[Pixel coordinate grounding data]
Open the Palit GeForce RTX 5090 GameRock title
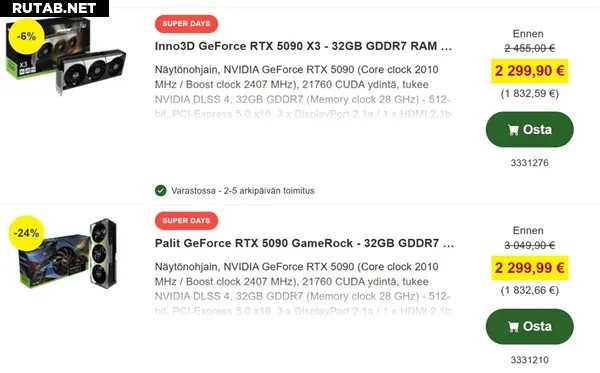The height and width of the screenshot is (373, 600). [304, 243]
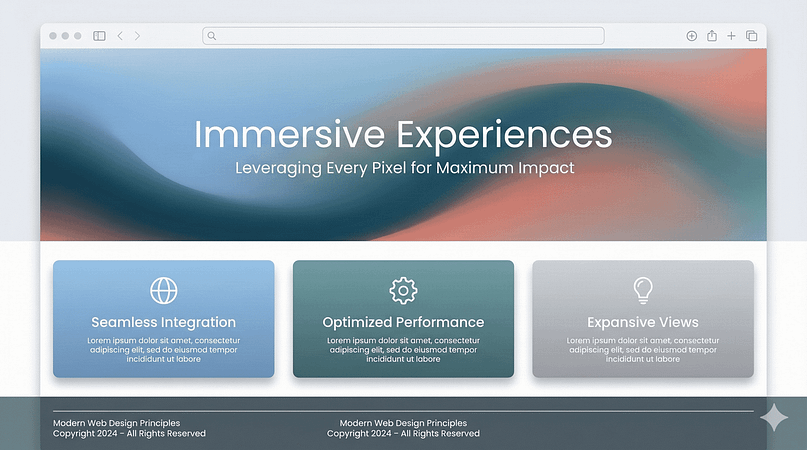Viewport: 807px width, 450px height.
Task: Click the magnifier icon in address bar
Action: tap(211, 36)
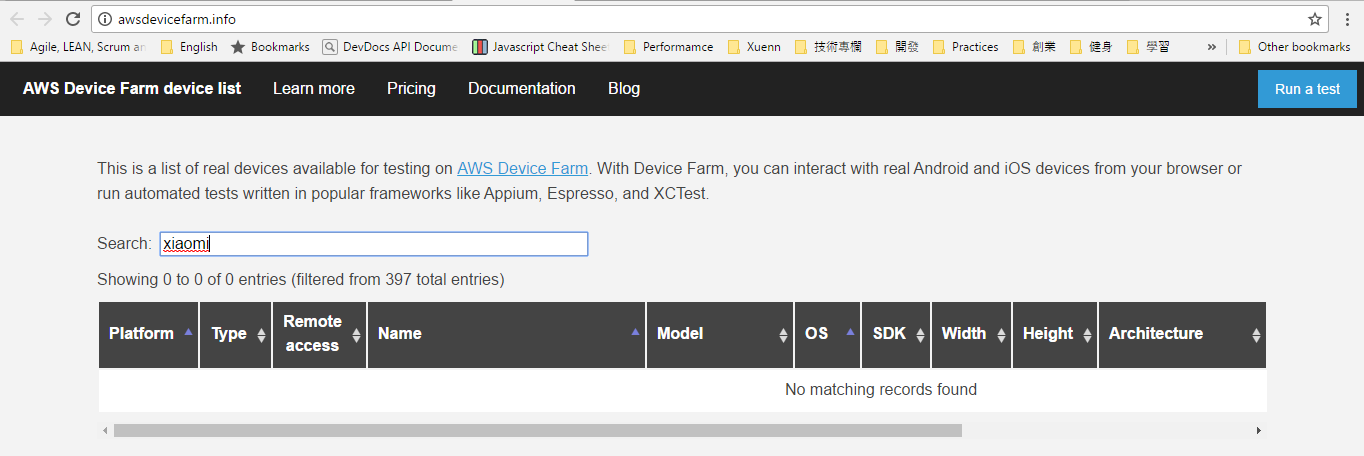1364x456 pixels.
Task: Open Javascript Cheat Sheet bookmark
Action: (540, 47)
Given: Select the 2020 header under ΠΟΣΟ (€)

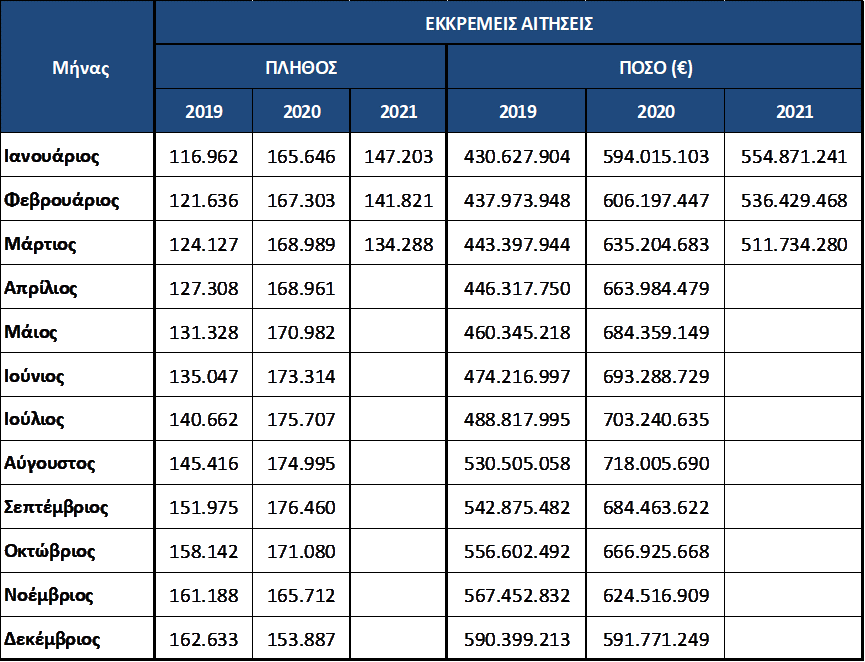Looking at the screenshot, I should (x=655, y=112).
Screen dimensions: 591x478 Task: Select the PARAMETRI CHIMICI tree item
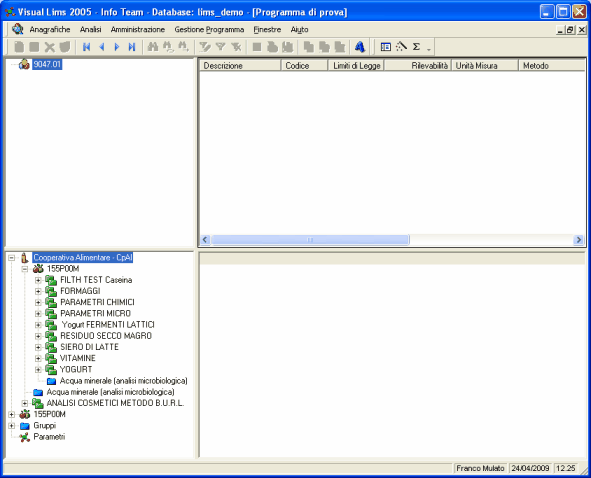tap(97, 302)
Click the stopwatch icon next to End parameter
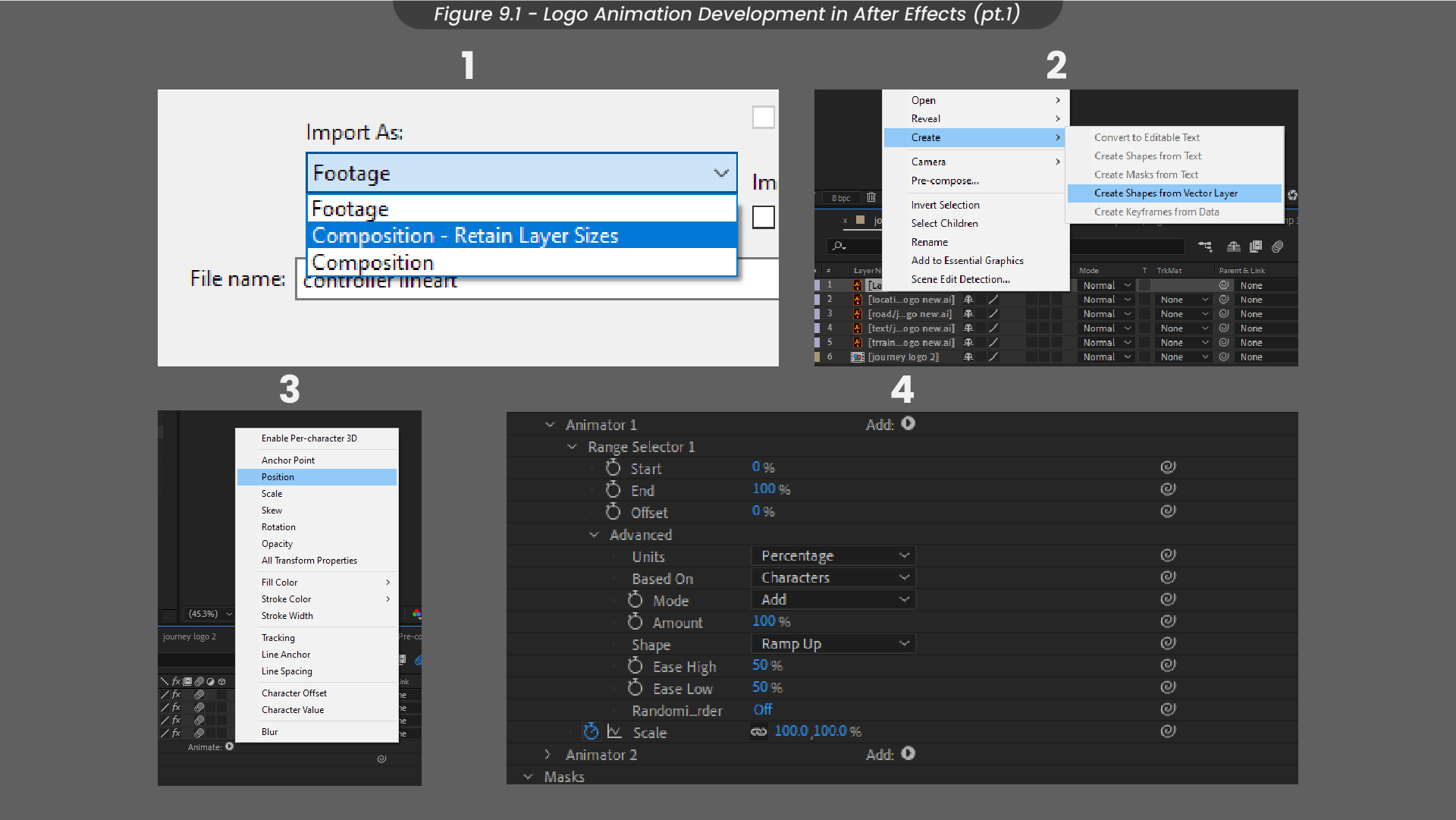Image resolution: width=1456 pixels, height=820 pixels. tap(611, 490)
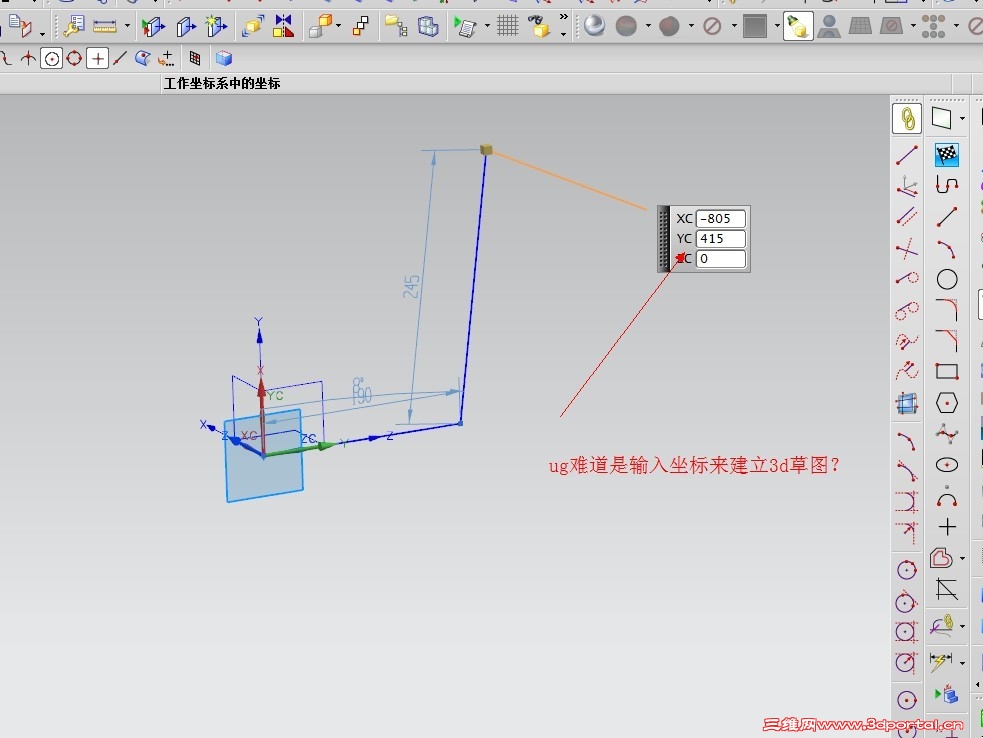The height and width of the screenshot is (738, 983).
Task: Select the Profile curve sketch tool
Action: pyautogui.click(x=947, y=186)
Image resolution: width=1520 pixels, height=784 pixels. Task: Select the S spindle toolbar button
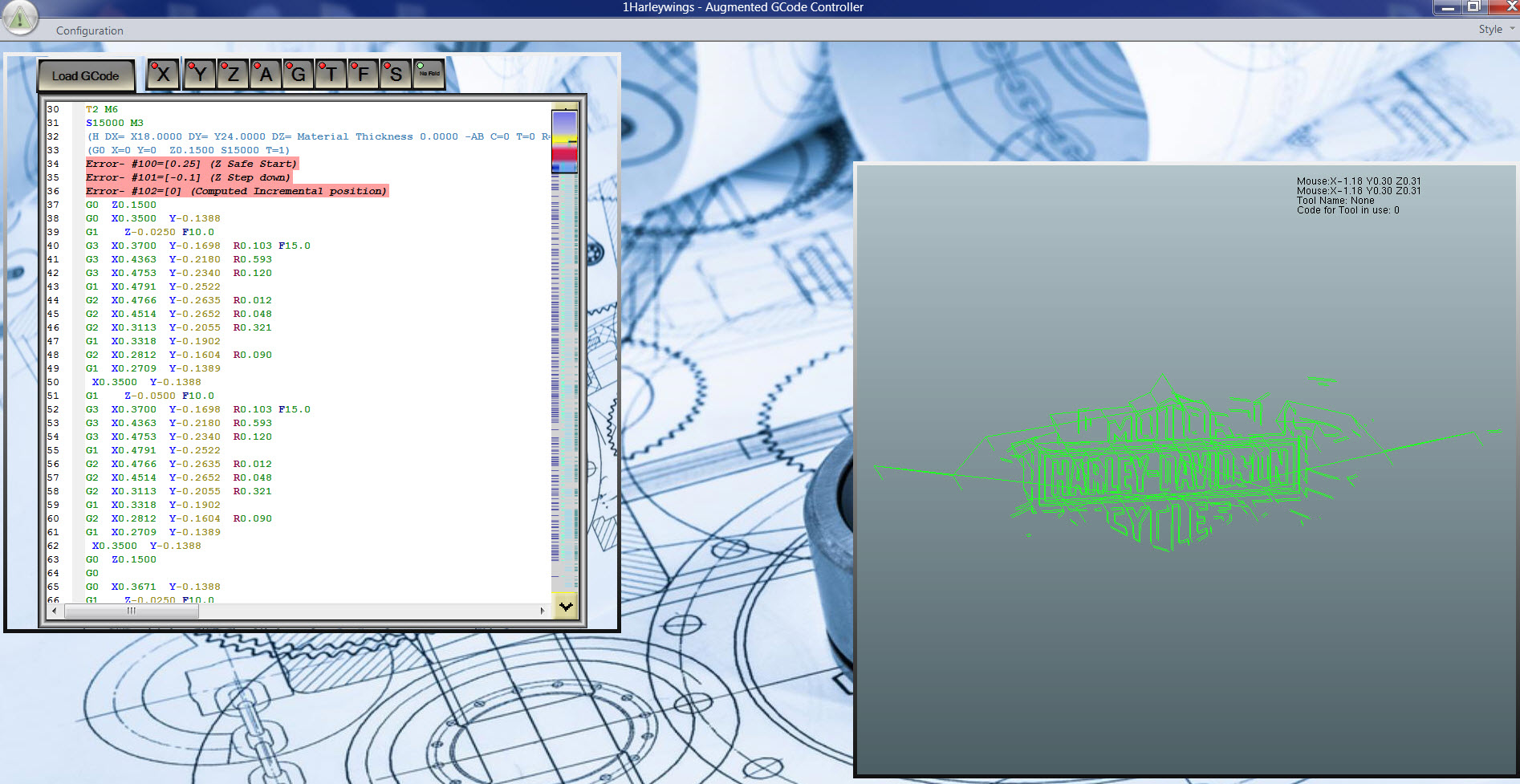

TASK BRIEF → Nothing but the lines from the line with "Click the stopwatch" through the last line of the data above should be printed, exactly as written and without pictures.

RESPONSE TO THE EXERCISE →
Click the stopwatch icon next to End parameter
Image resolution: width=1456 pixels, height=820 pixels. tap(611, 490)
The height and width of the screenshot is (738, 983).
Task: Select the Profile curve sketch tool
Action: pyautogui.click(x=947, y=186)
Image resolution: width=1520 pixels, height=784 pixels. Task: Select the S spindle toolbar button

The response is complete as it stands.